(Item-finding records)
--
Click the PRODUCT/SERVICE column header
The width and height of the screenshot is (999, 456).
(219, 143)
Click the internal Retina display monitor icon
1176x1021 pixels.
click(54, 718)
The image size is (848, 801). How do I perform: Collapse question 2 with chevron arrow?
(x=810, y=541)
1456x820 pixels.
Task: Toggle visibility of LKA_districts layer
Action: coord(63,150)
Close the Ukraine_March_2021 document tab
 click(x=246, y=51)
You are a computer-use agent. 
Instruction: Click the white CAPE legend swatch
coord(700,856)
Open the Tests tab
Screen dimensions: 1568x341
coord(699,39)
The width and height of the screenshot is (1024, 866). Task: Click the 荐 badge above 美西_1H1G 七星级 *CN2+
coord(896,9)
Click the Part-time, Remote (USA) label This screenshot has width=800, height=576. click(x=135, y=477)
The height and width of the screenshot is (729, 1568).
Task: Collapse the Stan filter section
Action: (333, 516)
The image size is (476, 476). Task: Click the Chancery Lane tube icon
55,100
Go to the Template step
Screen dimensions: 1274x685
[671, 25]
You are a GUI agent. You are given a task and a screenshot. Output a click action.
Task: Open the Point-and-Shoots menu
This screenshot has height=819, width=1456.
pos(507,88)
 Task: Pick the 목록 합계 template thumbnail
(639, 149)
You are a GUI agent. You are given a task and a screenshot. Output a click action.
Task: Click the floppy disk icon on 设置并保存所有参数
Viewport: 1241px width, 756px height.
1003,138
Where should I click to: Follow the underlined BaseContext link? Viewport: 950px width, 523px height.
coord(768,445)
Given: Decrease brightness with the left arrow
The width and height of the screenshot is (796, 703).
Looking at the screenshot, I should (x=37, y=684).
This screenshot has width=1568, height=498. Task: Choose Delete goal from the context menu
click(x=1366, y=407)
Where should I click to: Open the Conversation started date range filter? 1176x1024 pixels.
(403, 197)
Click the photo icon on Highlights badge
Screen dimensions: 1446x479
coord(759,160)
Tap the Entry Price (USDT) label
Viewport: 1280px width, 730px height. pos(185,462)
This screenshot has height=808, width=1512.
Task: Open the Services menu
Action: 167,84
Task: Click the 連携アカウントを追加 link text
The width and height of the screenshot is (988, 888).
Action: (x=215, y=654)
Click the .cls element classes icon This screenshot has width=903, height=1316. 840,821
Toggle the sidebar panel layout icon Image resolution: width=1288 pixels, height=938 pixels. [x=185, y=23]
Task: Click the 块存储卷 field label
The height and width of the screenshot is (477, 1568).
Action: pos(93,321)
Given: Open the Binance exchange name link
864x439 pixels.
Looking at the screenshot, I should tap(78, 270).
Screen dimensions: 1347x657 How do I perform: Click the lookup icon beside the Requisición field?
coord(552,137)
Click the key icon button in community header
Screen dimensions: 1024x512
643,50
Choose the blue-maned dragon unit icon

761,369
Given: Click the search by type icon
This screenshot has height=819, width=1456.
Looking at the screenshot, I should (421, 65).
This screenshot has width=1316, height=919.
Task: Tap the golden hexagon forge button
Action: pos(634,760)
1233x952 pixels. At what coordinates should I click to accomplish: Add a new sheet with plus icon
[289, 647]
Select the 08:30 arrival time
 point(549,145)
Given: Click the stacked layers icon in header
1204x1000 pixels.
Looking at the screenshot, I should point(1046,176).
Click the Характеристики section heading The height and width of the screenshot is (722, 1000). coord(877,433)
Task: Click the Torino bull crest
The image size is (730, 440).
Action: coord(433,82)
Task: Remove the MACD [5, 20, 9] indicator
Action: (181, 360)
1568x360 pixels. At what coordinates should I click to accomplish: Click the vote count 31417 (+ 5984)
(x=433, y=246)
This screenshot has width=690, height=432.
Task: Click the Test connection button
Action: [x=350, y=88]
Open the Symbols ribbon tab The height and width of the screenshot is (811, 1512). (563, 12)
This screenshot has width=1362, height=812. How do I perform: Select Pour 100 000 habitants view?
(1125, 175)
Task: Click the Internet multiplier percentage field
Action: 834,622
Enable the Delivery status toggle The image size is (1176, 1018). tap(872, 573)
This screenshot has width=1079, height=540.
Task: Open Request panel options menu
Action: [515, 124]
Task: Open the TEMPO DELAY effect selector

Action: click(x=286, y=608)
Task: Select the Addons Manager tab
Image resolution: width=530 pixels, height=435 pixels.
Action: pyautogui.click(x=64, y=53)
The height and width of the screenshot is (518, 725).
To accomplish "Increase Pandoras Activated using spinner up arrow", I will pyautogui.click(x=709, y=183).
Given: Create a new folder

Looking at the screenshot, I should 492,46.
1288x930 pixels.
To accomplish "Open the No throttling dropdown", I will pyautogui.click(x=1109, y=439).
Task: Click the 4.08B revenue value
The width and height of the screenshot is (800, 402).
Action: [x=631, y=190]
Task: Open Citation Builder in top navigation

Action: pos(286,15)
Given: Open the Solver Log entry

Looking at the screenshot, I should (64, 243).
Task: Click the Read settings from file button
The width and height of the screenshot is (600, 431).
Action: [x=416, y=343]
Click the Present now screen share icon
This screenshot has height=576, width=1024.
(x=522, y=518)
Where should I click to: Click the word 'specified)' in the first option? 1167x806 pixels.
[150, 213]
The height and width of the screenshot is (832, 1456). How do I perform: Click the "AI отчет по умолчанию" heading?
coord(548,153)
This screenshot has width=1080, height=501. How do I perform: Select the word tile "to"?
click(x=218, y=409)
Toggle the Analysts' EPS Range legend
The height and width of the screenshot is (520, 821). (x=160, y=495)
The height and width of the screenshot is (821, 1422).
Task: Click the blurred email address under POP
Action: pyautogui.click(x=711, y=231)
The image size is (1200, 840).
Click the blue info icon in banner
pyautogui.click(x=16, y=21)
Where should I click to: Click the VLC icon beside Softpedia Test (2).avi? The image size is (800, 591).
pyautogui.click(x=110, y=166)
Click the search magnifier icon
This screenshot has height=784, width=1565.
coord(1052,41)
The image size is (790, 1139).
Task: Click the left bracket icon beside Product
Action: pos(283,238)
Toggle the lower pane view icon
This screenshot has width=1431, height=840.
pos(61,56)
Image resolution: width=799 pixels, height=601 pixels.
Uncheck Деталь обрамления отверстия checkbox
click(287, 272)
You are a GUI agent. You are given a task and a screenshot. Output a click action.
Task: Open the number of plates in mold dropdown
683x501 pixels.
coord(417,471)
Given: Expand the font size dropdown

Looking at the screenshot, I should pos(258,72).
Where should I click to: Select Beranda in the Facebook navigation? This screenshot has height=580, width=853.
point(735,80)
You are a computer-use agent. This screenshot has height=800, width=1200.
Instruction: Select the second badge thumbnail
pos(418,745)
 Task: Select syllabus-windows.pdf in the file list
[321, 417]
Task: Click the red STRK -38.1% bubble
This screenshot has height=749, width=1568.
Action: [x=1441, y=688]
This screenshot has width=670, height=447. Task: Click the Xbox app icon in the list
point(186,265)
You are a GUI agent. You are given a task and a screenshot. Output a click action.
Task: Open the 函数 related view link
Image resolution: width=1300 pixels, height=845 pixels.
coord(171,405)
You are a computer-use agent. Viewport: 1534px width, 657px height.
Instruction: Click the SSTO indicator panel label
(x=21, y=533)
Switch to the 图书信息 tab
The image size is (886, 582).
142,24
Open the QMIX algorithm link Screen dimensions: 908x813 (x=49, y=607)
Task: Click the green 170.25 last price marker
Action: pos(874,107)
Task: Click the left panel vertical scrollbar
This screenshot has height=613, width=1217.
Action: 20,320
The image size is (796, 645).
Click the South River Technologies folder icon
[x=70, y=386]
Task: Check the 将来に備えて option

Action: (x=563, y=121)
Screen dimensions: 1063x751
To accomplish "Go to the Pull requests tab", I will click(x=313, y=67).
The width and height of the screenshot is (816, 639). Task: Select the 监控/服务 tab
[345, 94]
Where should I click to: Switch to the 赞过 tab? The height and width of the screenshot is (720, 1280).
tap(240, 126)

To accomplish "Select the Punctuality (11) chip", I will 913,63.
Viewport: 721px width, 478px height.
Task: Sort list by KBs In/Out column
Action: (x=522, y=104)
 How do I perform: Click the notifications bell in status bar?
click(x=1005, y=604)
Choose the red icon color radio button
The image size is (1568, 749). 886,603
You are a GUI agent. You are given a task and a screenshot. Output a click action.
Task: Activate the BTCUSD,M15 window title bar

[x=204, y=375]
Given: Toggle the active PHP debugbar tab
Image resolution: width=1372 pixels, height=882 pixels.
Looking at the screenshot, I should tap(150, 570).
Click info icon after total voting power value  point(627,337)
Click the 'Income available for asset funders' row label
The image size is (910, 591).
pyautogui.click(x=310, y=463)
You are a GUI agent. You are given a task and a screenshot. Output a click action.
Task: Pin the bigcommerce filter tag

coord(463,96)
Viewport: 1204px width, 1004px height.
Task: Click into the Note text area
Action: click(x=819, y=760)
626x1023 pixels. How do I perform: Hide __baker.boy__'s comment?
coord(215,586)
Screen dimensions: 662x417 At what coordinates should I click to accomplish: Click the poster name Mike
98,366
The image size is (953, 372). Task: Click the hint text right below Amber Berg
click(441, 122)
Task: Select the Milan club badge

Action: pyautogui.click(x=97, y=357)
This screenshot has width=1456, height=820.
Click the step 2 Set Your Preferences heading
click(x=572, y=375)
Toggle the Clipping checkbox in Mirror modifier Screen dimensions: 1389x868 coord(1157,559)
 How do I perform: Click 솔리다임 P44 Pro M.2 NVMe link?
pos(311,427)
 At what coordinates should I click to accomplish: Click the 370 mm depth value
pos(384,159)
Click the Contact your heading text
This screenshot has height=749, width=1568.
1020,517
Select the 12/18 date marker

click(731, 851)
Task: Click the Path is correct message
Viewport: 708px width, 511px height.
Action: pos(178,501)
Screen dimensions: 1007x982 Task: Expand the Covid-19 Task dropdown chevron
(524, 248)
--
### TO BE DONE
Give the lines as a Markdown table with a Row column for the row number and a Line column for the line itself. Begin at the line that contains "Toggle the Clipping", stop after the last line of the records, and leave out blank lines.

### SOLUTION FOR THIS TASK
| Row | Line |
|---|---|
| 1 | Toggle the Clipping checkbox in Mirror modifier Screen dimensions: 1389x868 coord(1157,559) |
| 2 |  How do I perform: Click 솔리다임 P44 Pro M.2 NVMe link? |
| 3 | pos(311,427) |
| 4 |  At what coordinates should I click to accomplish: Click the 370 mm depth value |
| 5 | pos(384,159) |
| 6 | Click the Contact your heading text |
| 7 | This screenshot has height=749, width=1568. |
| 8 | 1020,517 |
| 9 | Select the 12/18 date marker |
| 10 | click(731, 851) |
| 11 | Task: Click the Path is correct message |
| 12 | Viewport: 708px width, 511px height. |
| 13 | Action: pos(178,501) |
| 14 | Screen dimensions: 1007x982 Task: Expand the Covid-19 Task dropdown chevron |
| 15 | (524, 248) |